The platform maps the DNA of music by establishing a clear relationship between:
, the platform preserves the "versioning practices" that originated in the 1950s and 1960s, showing how layers of authorship are added to a song over time. A Tool for Modern Research secondhandsongs
Founded in 2003, SecondHandSongs is an open-source, community-driven database that archives information about original songs and their subsequent covers, samplings, and translations. Think of it as the Wikipedia or IMDb of musical reinterpretations.
For musicologists, vinyl collectors, trivia buffs, and casual listeners alike, tracking down the complex web of original recordings, adaptations, and samples can be a daunting task.
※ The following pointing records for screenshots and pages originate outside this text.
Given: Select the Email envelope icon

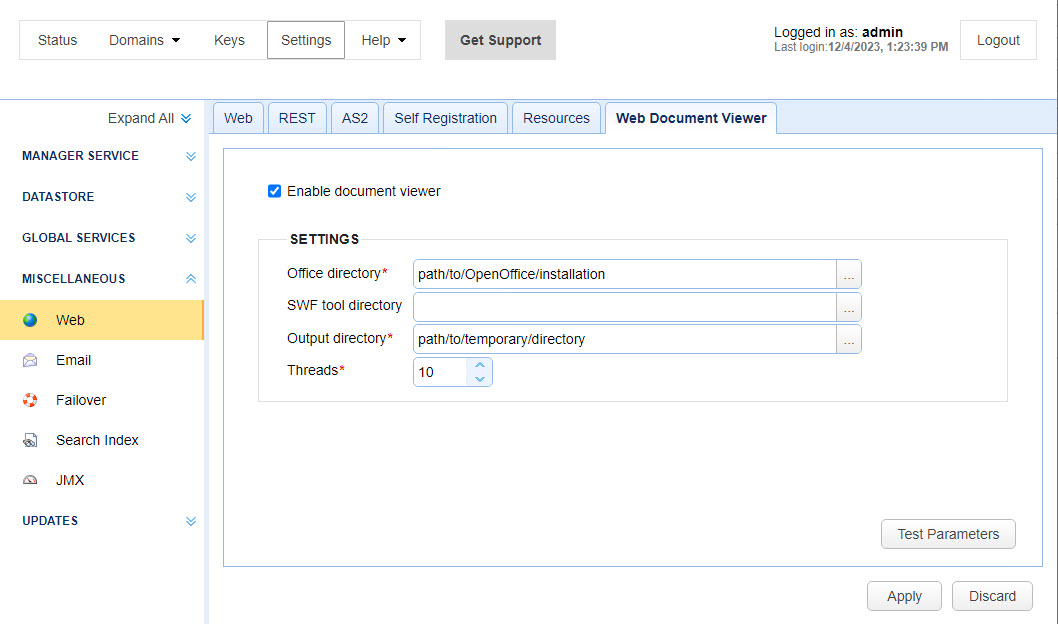Looking at the screenshot, I should (31, 360).
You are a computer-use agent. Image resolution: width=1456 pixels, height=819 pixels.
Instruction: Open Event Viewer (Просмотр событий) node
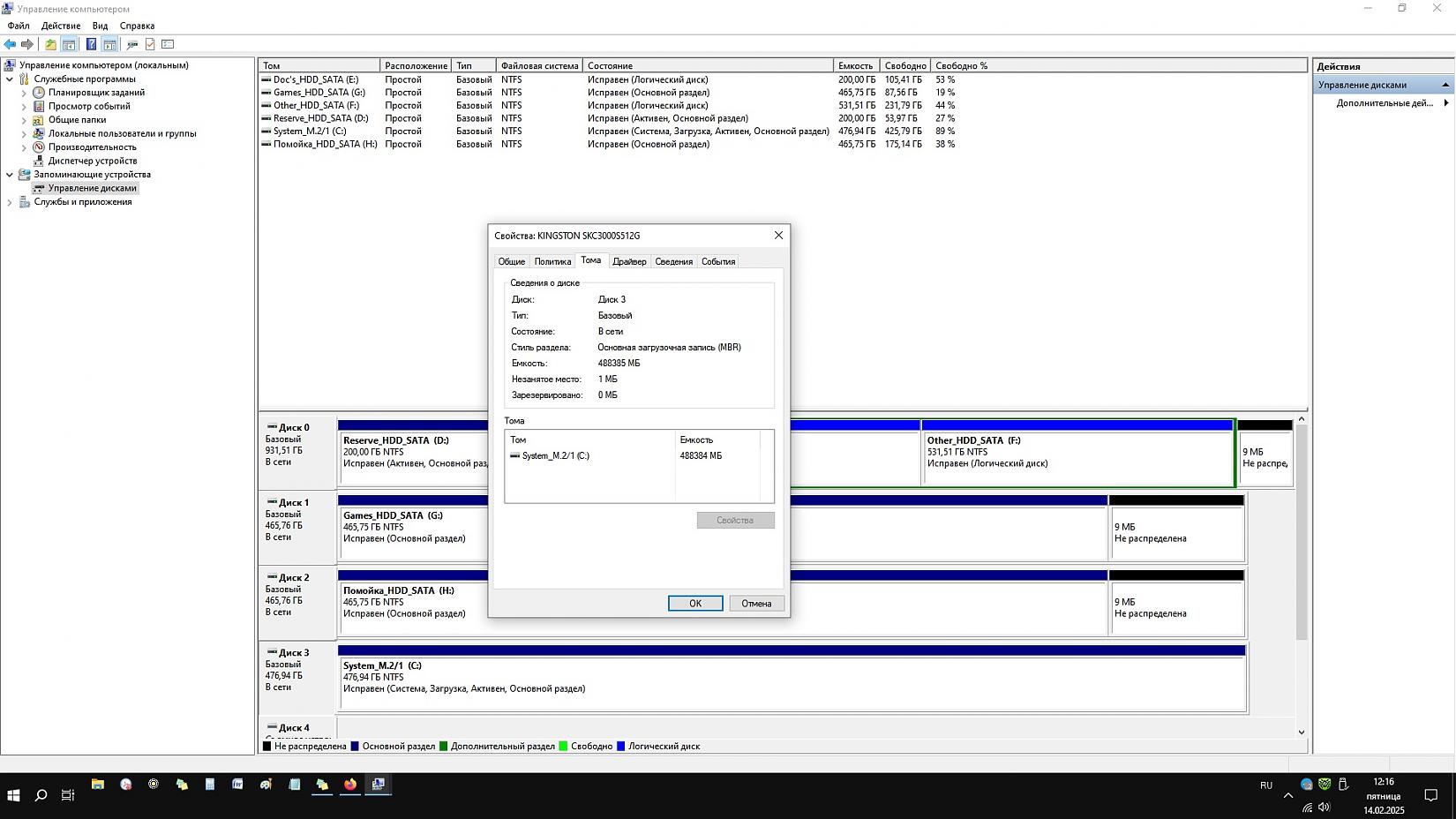89,106

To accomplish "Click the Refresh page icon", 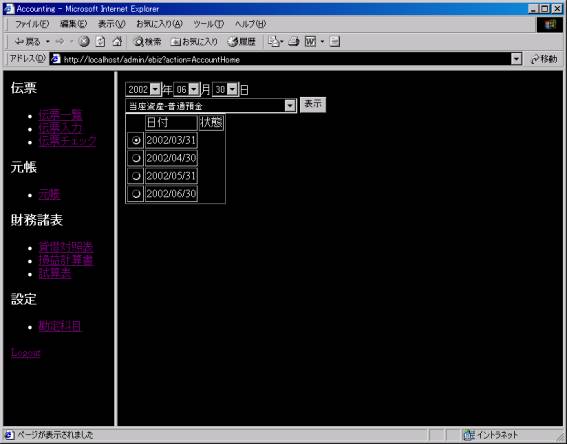I will click(100, 42).
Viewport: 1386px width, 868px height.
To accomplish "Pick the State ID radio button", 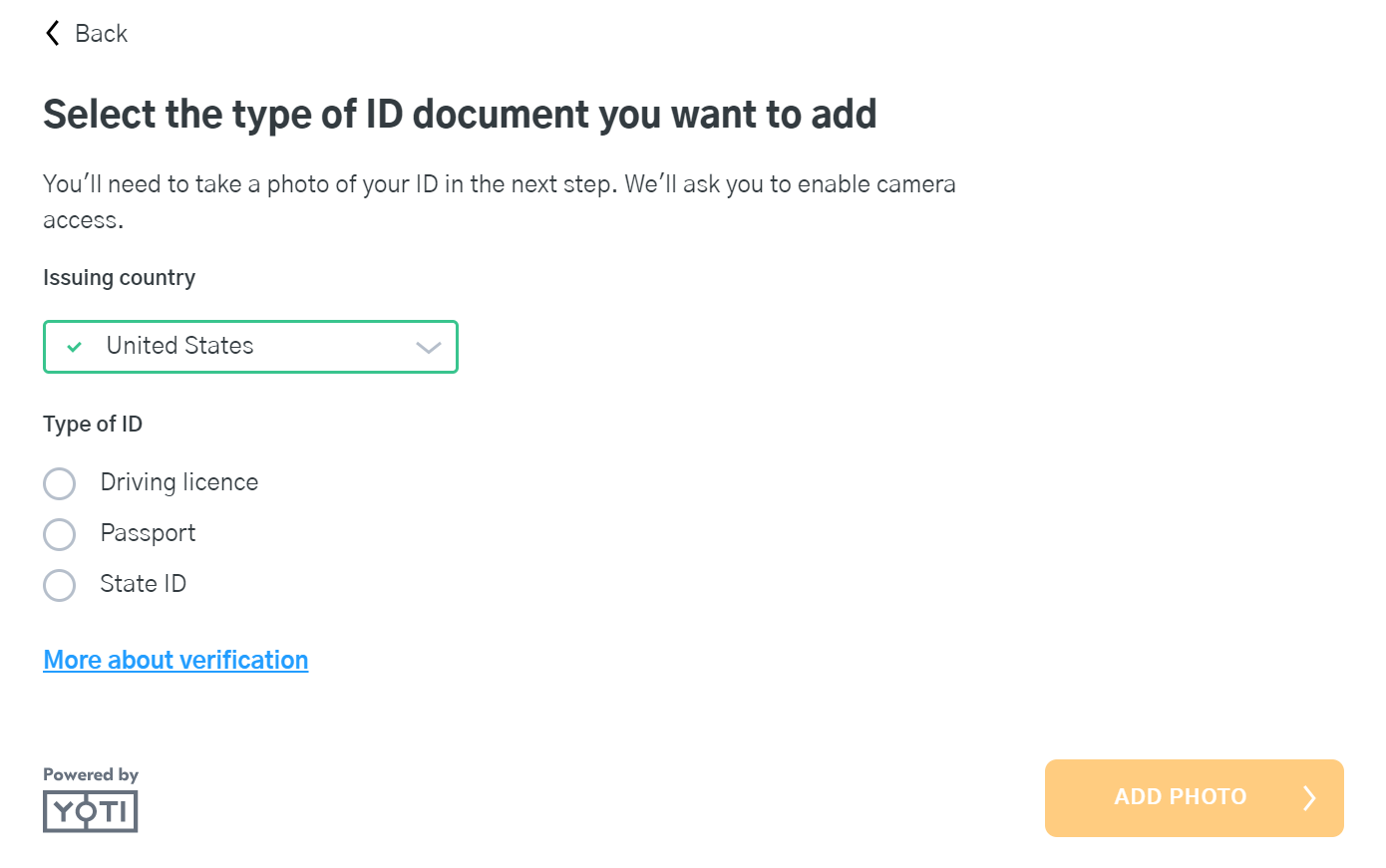I will 60,585.
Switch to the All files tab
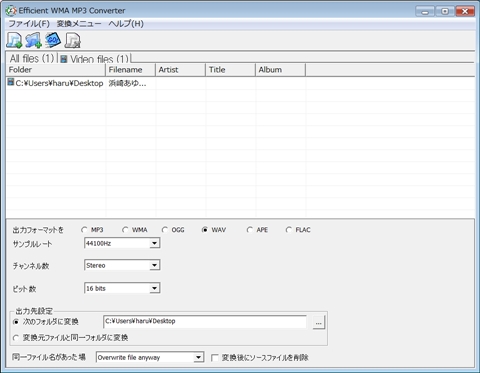The width and height of the screenshot is (480, 373). [x=32, y=58]
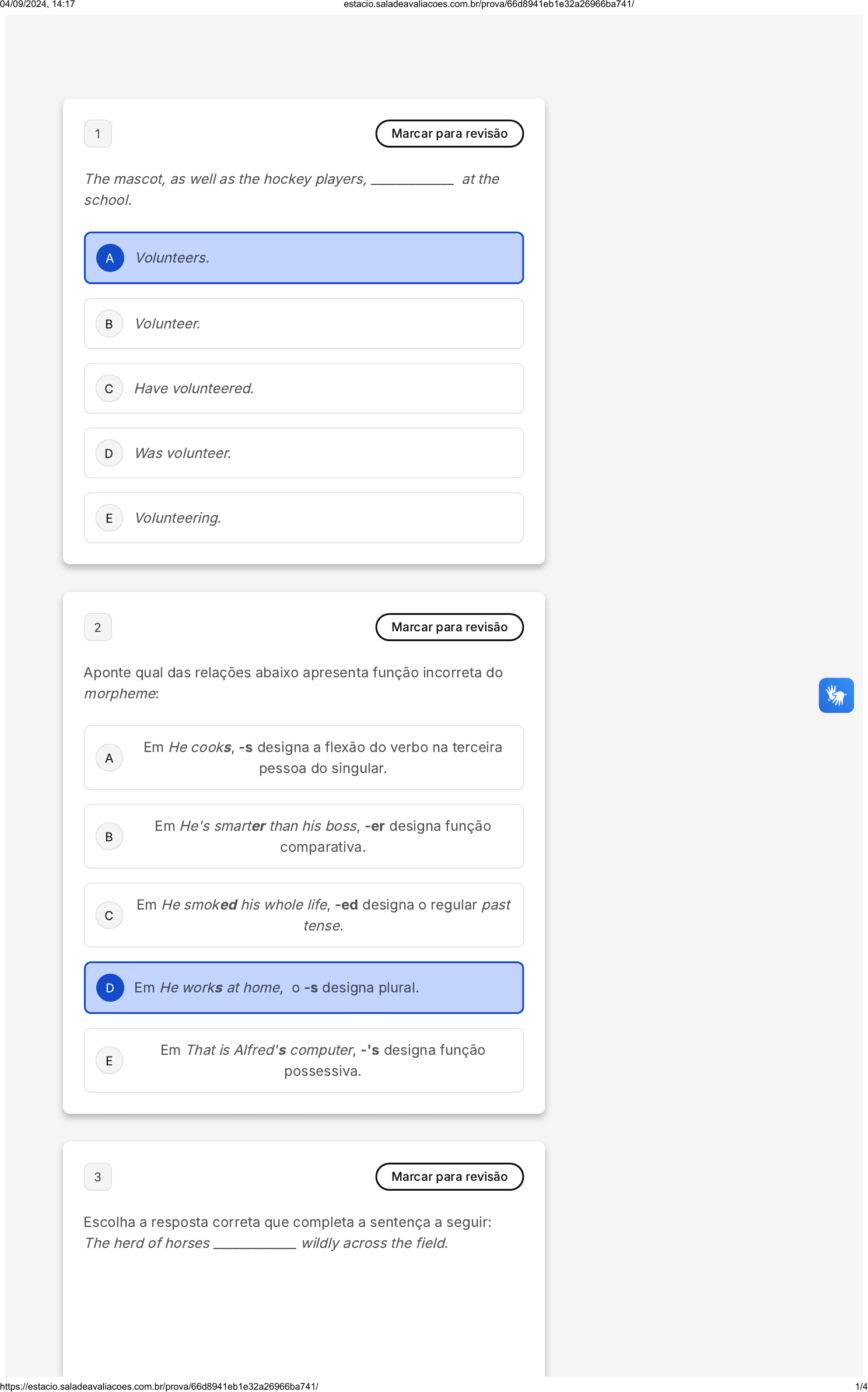Screen dimensions: 868x1392
Task: Mark question 1 for review
Action: tap(449, 134)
Enter , the internet’s most comprehensive, crowd-sourced database dedicated entirely to the history of cover songs and music adaptations. What is SecondHandSongs? This structured approach allows the database to maintain
SHS has a strict validation system to prevent errors.
The Ultimate Guide to SecondHandSongs: The Internet’s Premier Cover Song Database Think of it as the Wikipedia or IMDb
The real joy of SecondHandSongs isn't the data—it's the .
Beyond translation and rescue, the cover song serves as the primary mechanism for the preservation of the musical canon. In the pre-rock era, the "standard" was the currency of music. Songs by Cole Porter or George Gershwin did not belong to their first performers; they belonged to the ages, waiting for Ella Fitzgerald or Frank Sinatra to take their turn. The rise of rockism—the ideology that prizes the original recording as the sacred text—obscured this truth. Yet, the internet age has revived the folk process. Platforms like YouTube are filled with bedroom covers, and streaming algorithms treat the original and the cover as equals. When a new generation discovers Aretha Franklin’s "Respect" (originally an Otis Redding B-side) or Jimi Hendrix’s "All Along the Watchtower" (a Bob Dylan afterthought), they are participating in a tradition that is millennia old: the oral tradition. The song survives not because of the vinyl it was pressed on, but because human throats keep singing it.
It helps users find the true origin of famous songs, which are often mistakenly attributed to later artists.